Selected excerpt —
You can do some pretty impressive things with truck bedliner, but I have to imagine that the VSSD is going to be significantly cheaper. Would you fake the bench sitting part with a board cut into the rock prop, and then coat on top of that? The board should spread the weight out across the foam and keep it from damaging underneath, and the coating should hold it all together nicely.


----------



## curtis73 (Jan 2, 2020)

For this rock, I let a volunteer fly solo with it. She wisely started with a plywood base and screwed two 5-gallon buckets to it. Then she made a fantastic slurry out of scraps of pink XPS, sawdust, some past-its-prime drywall mud, some wood glue, and some decidedly smelly latex paint. Then she covered it with some mache of burlap and canvas and fired up the Wagner sprayer to give it a mossy rock look.

It looks great, but there isn't much integrity to it unless you sit or stand directly on a bucket. They actually look brilliant, but I whipped up the XPS rocks for the actual sitting rocks. Hers will likely be decoration further "upstream" in the creek we're suggesting.

That VSSSD looks amazing. I have all of that stuff here leftover from other projects. I might try it today. You folks are an incredible resource.

I might shorten that VSSSD to something like "Van's sauce" or "VanDope"


----------

Stated exercise A —
Do these statements agree with the thread about making prop rocks? Answer yes or no for each, quoting the words from the thread that decide it.
(i) The volunteer screwed two 5-gallon buckets to a plywood base.
(ii) The volunteer's rock is meant to serve as one of the sitting rocks.
(iii) The volunteer used a Wagner sprayer to give the rock a mossy look.
Stated exercise B — In the thread about making prop rocks, what went into the slurry the volunteer made?

Given information —
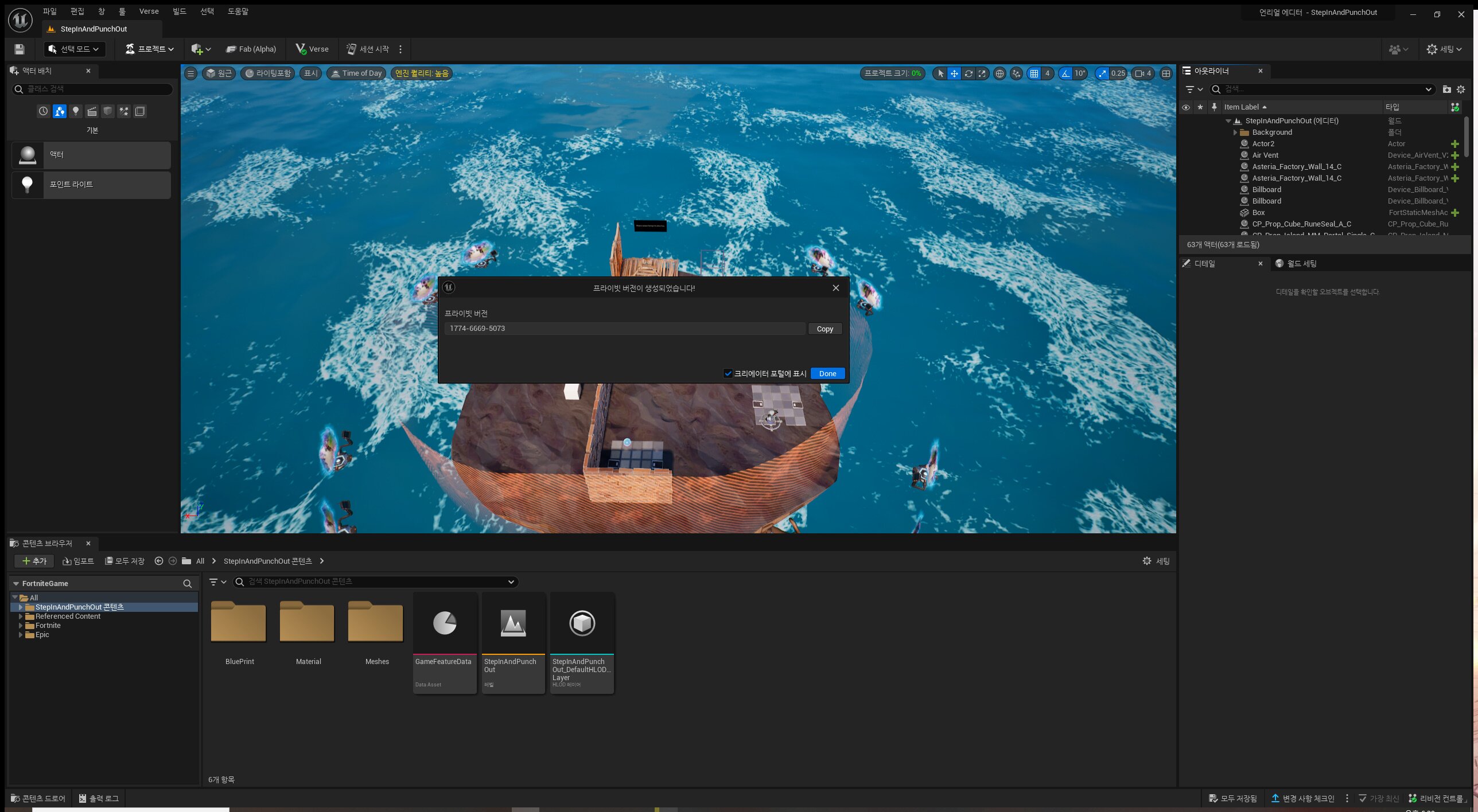Open the StepInAndPunchOut level asset thumbnail
The height and width of the screenshot is (812, 1478).
[x=513, y=623]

Exercise solution A —
(i) Yes: "She wisely started with a plywood base and screwed two 5-gallon buckets to it."
(ii) No: "I whipped up the XPS rocks for the actual sitting rocks."
(iii) Yes: "fired up the Wagner sprayer to give it a mossy rock look."

Exercise solution B — Scraps of pink XPS, sawdust, some past-its-prime drywall mud, some wood glue, and some smelly latex paint.